Analysis of vascular permeability and histamine response. (a) Bcl-2-HUVECs [stained with i.v.-injected, human EC-binding lectin rhodamine-UEA-1 (red)] retain 70-kDa FITC-dextran (a, green) that remains within vessel lumena 30 min after injection (n = 5). (b) In contrast, 3-kDa FITC-dextran (b, green) diffuses throughout the interstitum within 3 min of i.v. injection (n = 3). (c) Histamine injection induces leak of circulating 70-kDa FITC-dextran within gels containing Bcl-2-HUVECs (c, green) (n = 6). (d) Extravasation of circulating colloidal carbon (arrows) by a subset Bcl-2-HUVEC-lined vessels (identified by UEA-1 staining, red) after local injection of histamine, but not saline (Inset) (n = 3). (Scale bars, 100 μm.)

Fig. 5.

Analysis of TNF response in vitro and in vivo. In vitro, Bcl-2-HUVECs uniformly up-regulate E-selectin in response to TNF, as noted by flow cytometry of E-selectin expression on 2D-cultured ECs (a) or immunohistochemistry of Bcl-2-HUVECs suspended in TNF-treated gels (b Inset, with saline-treated control gel). Specimens in b were double-stained with anti-E-selectin (blue) and UEA-1 (red). (d, f, h, and j) In vivo, Bcl-2-HUVECs are compared with vessels in human skin grafts harvested from the same animal (shown in c, e, g, and i). (Insets) Identically stained, saline-treated controls are shown. Double staining with anti-E-selectin (c and d), anti-VCAM-1 (e and f), and anti-ICAM-1 (g and h, all in blue) with UEA-1 (red) demonstrates that all human ECs in both the skin and Bcl-2-HUVEC implants respond to TNF by up-regulating ICAM-1, in contrast to a restricted induction of E-selectin and VCAM-1. E-selectin expression is generally confined to vessels with venular, and not arteriolar, specialization of the vessel wall, as indicated by double-staining with anti-SMA (blue) and anti-E-selectin (red) in both human skin (i) and Bcl-2-HUVECs (j).
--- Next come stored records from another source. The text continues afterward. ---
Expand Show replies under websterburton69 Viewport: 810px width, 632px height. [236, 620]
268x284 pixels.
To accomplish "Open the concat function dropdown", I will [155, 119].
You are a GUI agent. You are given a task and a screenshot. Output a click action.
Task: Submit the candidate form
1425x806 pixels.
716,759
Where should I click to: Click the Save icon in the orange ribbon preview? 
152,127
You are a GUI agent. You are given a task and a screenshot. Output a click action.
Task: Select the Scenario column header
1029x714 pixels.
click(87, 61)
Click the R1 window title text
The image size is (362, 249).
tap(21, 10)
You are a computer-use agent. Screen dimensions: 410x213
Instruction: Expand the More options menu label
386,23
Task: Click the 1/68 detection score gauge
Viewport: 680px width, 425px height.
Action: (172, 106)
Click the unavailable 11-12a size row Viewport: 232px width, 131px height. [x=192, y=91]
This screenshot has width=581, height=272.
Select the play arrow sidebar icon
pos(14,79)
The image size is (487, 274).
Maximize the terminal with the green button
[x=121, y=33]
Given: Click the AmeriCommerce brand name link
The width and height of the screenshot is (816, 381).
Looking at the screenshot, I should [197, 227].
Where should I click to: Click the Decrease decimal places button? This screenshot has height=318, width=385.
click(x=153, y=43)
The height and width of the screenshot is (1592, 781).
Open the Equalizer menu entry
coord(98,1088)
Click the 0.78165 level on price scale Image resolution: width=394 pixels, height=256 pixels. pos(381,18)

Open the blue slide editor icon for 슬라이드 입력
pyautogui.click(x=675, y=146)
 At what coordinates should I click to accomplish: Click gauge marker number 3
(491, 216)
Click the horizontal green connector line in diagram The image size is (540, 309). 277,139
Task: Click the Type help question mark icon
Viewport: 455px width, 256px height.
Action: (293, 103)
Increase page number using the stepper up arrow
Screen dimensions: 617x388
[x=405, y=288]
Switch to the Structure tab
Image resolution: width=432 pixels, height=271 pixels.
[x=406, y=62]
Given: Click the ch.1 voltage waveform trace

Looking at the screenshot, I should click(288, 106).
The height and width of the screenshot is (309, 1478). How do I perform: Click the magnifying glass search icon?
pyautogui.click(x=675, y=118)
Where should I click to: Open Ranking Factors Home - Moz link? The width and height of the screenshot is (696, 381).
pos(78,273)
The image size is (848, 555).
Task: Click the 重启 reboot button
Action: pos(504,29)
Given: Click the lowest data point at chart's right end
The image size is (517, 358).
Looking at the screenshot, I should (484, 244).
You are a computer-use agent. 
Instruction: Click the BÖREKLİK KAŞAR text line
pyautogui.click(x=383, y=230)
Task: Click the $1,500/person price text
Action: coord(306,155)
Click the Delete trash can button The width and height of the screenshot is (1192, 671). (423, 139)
Similar results obtained in gel implants from four experiments. (Scale bar, 100 μm.)

Fig. 6.

Bcl-2-HUVEC implants engraft in ischemic hindlimb. After bilateral ligation of the femoral artery (a and b, arrowheads), implants containing Bcl-2-HUVECs (a) or a mock implant of collagen/fibronectin alone (b) were placed into the gastrocnemius muscle (a and b, black arrows). Hematoxylin/eosin staining demonstrates engraftment and formation of complex microvessels within the graft containing Bcl-2-HUVECs (c) but not mock (d). Images are representative of specimens harvested from six animals over two experiments. (White scale bar, 1 mm; black scale bar, 100 μm.)